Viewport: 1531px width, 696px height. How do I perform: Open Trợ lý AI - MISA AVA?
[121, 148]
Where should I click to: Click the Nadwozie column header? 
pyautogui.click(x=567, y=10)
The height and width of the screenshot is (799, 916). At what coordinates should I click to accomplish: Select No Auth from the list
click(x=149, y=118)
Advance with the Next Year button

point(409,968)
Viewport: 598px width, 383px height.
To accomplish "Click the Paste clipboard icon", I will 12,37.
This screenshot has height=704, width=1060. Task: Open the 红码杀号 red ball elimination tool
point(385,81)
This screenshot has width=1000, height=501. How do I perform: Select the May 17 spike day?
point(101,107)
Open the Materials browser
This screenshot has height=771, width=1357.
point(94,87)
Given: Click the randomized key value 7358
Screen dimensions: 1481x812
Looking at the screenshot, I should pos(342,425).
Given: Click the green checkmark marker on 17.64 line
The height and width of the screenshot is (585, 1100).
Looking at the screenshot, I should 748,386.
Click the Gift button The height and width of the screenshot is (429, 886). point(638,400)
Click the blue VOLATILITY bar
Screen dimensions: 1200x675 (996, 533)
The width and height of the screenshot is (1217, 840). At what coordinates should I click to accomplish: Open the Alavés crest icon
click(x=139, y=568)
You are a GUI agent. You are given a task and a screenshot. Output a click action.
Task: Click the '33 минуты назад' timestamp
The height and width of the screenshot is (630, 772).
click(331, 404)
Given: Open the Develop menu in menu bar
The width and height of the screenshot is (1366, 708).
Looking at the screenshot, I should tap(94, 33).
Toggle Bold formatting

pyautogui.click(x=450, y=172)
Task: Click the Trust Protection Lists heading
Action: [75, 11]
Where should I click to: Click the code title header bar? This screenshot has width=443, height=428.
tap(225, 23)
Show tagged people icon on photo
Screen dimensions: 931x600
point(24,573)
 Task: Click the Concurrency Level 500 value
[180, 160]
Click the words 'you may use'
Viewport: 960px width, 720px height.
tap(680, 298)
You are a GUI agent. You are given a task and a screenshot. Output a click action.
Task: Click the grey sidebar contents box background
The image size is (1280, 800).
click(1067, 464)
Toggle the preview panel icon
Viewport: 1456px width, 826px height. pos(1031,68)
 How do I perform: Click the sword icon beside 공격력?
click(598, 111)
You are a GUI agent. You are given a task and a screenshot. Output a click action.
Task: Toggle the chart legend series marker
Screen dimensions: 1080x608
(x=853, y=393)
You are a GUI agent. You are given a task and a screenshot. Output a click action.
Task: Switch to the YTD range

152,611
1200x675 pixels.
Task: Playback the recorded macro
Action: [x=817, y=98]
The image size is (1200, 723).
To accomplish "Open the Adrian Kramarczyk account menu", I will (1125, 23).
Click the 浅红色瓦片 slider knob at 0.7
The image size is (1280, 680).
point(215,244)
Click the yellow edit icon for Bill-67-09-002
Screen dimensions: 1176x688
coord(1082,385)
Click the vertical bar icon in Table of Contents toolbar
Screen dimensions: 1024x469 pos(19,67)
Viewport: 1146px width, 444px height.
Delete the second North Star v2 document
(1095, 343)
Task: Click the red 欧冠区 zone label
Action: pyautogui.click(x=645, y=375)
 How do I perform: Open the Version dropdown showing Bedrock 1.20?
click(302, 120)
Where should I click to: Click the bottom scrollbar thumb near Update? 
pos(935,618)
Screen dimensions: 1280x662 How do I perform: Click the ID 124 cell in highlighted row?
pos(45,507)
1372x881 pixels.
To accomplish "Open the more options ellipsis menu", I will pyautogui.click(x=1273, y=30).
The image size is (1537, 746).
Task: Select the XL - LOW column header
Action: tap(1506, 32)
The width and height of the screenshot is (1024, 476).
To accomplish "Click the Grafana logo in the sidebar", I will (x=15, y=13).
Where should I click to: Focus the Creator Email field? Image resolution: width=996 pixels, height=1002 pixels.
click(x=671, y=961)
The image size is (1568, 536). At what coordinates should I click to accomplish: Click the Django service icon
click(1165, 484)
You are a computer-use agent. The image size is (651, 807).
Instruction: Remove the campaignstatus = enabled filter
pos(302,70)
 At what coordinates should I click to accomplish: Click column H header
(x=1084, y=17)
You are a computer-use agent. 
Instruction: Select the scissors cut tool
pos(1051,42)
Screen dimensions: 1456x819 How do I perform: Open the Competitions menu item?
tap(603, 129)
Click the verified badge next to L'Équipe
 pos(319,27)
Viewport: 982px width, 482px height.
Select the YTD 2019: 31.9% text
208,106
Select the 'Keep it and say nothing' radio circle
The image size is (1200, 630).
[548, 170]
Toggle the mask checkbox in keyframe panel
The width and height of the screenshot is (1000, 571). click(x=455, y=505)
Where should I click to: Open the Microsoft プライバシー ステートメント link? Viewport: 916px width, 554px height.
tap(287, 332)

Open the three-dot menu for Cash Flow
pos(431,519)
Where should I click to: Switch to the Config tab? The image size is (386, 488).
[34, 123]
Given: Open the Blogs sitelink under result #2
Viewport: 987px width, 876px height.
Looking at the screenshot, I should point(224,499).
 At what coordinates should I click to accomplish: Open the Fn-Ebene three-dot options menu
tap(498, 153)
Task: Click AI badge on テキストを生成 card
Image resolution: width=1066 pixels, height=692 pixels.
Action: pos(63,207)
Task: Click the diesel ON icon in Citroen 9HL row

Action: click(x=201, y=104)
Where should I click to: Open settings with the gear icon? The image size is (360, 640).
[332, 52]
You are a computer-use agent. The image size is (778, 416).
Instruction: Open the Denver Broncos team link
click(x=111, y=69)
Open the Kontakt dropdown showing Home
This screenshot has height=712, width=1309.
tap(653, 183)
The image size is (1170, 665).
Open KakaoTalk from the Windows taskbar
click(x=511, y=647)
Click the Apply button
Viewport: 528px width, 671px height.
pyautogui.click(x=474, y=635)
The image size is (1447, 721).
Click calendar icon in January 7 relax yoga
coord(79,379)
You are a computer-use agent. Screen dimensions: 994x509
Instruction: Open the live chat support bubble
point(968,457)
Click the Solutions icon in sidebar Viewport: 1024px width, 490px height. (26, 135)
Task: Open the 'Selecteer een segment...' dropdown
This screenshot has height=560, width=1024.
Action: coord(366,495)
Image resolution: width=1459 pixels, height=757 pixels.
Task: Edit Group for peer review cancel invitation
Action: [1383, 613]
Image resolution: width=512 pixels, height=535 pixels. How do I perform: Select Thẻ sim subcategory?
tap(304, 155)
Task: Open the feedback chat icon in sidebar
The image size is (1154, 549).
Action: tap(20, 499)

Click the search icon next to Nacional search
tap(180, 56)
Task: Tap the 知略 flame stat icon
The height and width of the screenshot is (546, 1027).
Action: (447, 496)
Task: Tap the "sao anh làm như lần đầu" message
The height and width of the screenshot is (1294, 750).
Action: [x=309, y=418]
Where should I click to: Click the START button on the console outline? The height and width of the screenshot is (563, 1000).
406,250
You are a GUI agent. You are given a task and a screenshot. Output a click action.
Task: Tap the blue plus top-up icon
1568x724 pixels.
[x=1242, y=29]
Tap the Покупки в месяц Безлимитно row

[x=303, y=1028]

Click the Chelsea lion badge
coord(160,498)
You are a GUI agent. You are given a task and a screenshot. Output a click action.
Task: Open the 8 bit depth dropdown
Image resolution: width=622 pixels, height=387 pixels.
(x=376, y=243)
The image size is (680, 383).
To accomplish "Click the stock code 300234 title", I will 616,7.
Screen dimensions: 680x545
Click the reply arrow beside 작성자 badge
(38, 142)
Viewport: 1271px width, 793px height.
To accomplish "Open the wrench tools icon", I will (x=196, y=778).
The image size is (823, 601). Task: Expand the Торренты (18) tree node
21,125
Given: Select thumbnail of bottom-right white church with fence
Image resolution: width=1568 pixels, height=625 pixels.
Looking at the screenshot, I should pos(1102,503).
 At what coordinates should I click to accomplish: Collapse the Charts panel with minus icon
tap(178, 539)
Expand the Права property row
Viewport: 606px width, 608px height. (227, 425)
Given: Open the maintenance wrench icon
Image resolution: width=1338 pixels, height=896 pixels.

## EXERCISE REQUIREMENTS
Could you set down, exactly as written, the lines above between the one holding "Image resolution: width=1066" and the one holding "The image size is (1447, 721).", inclusive, and nothing more?

## TASK ANSWER
Image resolution: width=1066 pixels, height=692 pixels.
Action: pos(63,207)
Task: Click the diesel ON icon in Citroen 9HL row

Action: click(x=201, y=104)
Where should I click to: Open settings with the gear icon? The image size is (360, 640).
[332, 52]
You are a computer-use agent. The image size is (778, 416).
Instruction: Open the Denver Broncos team link
click(x=111, y=69)
Open the Kontakt dropdown showing Home
This screenshot has height=712, width=1309.
tap(653, 183)
The image size is (1170, 665).
Open KakaoTalk from the Windows taskbar
click(x=511, y=647)
Click the Apply button
Viewport: 528px width, 671px height.
pyautogui.click(x=474, y=635)
The image size is (1447, 721).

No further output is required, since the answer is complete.